As I understand it, because Mr. Jones had pleaded guilty, and the defence realised its difficulty in attempting to raise an appeal, it chose first to try to get an order to quash the case by certiorari. I cannot comment on what may have been the reason for the decision which the judge took in this case, but in general an appeal cannot be made to a higher court against a conviction unless it can be shown that the plea of guilty was in itself equivocal.
I accept that the right hon. Gentleman says that there is no appeal through the courts available to Mr. Jones. I also accept, and understand, Mr. Jones' feeling that he has a grievance in that he was unaware that there was a witness whose evidence was contrary to that of other witnesses and who may or may not, depending on the hearing, have influenced the court in deciding whether the case against him was proved.
I repeat that there were two witnesses who clearly raised a substantial prima facie case of careless driving against Mr. Jones and that against them there was one witness whose evidence would appear to exonerate him. I cannot say what influence that witness would have had on the hearing in Ormskirk Magistrates' Court. I appreciate Mr. Jones's feeling and understand why he says he has been hard done by.
§ Mr. Dell
I am grateful for the hon. and learned Gentleman giving way again. He will accept that had Mr. Clare's statement been available to the defence and there had been a trial Miss Buchanan would presumably have been asked about her statement that her car was stationary. I assume that the police, after getting Mr. Clare's statement, asked Miss Buchanan to confirm that she had not suddenly driven out. Can the hon. and learned Gentleman say whether the police asked her that question and, if so, what was her reply?
§ Mr. Carlisle
I cannot without notice say the order in which the statements were taken. I have seen Miss Buchanan's statement, and if my recollection is correct, she claimed she had been stationary 1803 for about five minutes sitting in her car when she felt a tremendous bang at the back of the car. That is contrary to the evidence of Mr. Clare. I assume that all three statements were taken from the witnesses in the vicinity of the accident. The evidence of Mr. Richardson, coming the other way, with a full view, confirmed, as I have said, that the car was stationary when it was hit.

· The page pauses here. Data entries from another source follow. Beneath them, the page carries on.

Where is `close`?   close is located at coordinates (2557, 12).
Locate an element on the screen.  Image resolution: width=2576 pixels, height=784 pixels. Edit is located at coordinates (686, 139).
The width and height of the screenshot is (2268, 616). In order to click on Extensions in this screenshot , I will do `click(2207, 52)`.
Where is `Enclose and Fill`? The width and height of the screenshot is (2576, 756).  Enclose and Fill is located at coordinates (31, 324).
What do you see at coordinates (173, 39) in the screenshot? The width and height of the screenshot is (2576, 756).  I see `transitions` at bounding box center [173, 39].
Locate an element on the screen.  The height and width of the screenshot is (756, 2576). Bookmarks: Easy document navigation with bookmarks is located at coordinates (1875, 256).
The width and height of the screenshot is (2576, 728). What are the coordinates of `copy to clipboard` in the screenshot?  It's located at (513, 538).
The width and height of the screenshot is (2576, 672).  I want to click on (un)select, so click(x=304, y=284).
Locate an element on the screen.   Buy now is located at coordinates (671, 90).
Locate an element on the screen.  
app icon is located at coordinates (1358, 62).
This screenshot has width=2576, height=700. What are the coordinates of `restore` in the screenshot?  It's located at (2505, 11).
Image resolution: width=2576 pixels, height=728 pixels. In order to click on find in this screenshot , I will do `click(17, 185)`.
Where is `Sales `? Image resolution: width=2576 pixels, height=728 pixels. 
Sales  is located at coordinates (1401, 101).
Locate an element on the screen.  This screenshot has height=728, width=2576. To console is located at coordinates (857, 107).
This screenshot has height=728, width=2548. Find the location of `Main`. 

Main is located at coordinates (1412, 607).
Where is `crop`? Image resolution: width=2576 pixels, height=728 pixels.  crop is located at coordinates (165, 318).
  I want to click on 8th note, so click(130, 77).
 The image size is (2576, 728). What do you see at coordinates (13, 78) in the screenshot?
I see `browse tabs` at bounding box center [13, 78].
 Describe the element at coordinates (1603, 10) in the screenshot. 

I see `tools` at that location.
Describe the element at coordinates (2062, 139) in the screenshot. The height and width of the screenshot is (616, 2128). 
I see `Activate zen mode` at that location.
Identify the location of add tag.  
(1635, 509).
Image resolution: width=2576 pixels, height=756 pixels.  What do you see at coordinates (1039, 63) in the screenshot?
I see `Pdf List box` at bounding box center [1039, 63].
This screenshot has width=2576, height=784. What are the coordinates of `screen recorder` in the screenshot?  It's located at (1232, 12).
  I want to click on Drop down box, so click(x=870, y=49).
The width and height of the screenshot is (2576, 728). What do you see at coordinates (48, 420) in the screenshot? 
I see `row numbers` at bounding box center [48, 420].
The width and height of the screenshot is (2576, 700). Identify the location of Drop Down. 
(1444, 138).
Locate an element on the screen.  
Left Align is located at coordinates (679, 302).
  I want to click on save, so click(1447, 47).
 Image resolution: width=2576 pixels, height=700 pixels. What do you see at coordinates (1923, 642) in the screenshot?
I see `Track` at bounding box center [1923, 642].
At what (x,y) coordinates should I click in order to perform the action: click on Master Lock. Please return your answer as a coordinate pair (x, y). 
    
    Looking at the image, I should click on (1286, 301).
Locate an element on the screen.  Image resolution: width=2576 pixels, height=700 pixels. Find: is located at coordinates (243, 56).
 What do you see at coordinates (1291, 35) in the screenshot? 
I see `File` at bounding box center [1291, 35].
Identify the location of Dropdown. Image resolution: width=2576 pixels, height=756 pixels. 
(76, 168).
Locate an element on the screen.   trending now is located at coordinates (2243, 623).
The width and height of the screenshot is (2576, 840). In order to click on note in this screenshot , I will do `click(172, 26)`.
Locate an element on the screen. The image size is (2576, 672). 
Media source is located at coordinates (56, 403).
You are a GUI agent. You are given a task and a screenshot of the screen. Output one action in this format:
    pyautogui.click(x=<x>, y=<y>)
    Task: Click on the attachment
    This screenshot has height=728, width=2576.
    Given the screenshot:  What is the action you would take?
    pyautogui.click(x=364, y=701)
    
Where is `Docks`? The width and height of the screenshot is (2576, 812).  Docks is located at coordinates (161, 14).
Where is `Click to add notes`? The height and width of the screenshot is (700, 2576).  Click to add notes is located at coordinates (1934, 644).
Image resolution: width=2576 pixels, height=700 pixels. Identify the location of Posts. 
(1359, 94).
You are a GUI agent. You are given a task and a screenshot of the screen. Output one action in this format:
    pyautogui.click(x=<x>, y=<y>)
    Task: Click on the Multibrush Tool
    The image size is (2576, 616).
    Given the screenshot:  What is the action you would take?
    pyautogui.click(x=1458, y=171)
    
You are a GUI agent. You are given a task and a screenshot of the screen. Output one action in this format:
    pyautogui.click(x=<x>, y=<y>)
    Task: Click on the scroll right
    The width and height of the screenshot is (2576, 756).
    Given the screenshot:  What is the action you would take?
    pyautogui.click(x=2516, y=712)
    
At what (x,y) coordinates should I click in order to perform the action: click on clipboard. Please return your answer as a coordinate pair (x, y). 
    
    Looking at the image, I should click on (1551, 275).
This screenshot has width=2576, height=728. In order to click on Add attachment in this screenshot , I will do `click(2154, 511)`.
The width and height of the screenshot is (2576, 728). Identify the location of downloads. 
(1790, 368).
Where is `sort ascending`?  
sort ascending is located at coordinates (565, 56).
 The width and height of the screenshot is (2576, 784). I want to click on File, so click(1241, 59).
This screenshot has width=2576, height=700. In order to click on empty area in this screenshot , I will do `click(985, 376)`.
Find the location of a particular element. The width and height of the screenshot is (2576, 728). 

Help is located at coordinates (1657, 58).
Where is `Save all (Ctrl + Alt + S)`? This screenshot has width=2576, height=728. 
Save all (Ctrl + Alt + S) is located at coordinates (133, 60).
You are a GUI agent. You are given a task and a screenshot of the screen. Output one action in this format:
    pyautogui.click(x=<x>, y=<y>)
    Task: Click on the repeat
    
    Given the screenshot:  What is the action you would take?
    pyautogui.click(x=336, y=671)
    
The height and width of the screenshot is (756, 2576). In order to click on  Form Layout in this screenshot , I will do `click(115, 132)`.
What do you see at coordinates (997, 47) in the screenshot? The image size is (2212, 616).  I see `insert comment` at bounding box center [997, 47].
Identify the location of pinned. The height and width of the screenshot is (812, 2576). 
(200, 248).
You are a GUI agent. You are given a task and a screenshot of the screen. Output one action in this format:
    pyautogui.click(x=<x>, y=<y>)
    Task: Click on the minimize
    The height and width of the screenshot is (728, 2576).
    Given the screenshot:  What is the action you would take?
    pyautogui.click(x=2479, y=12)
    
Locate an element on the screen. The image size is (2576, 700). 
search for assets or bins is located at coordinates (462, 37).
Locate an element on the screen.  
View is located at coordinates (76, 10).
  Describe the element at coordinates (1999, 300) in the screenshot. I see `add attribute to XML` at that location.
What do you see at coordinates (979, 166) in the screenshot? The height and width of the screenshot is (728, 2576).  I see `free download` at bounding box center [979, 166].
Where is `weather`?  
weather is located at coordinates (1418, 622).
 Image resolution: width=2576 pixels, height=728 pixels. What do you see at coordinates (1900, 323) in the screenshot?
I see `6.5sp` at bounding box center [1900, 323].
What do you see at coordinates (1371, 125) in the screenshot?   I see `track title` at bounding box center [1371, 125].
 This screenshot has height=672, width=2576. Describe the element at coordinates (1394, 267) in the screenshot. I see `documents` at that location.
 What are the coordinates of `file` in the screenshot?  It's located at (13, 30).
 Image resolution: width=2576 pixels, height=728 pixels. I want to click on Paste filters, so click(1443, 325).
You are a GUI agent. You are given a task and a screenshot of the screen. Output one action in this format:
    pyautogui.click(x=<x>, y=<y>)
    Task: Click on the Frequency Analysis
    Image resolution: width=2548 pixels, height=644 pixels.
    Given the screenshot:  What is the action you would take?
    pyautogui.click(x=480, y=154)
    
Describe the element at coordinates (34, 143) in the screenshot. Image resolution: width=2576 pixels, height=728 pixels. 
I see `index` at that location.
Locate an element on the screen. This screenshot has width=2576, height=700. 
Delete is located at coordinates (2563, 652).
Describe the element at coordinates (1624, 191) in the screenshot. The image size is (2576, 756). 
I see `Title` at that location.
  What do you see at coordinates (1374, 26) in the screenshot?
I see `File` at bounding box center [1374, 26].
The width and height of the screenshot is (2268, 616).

However, as I say, I can understand how Mr. Jones feels a sense of grievance, having incurred a conviction without an opportunity to offer a defence of which he was not at that time aware. But I must repeat that the question for my right hon. Friend is whether there is any action that he can properly take. It is, I am afraid, over the essential question of what happened at the time of the accident: can one now be satisfied, on the evidence put forward by the right hon. Gentleman, that Mr. Jones was innocent of the charge which was brought against him? With the best will in the world, and looking at this matter as sympathetically as possible, one was bound to conclude that the case did not add up to the strict standards which Home Secretaries set themselves for granting a Royal Pardon. Therefore, regrettably, the Home Secretary felt himself unable to intervene.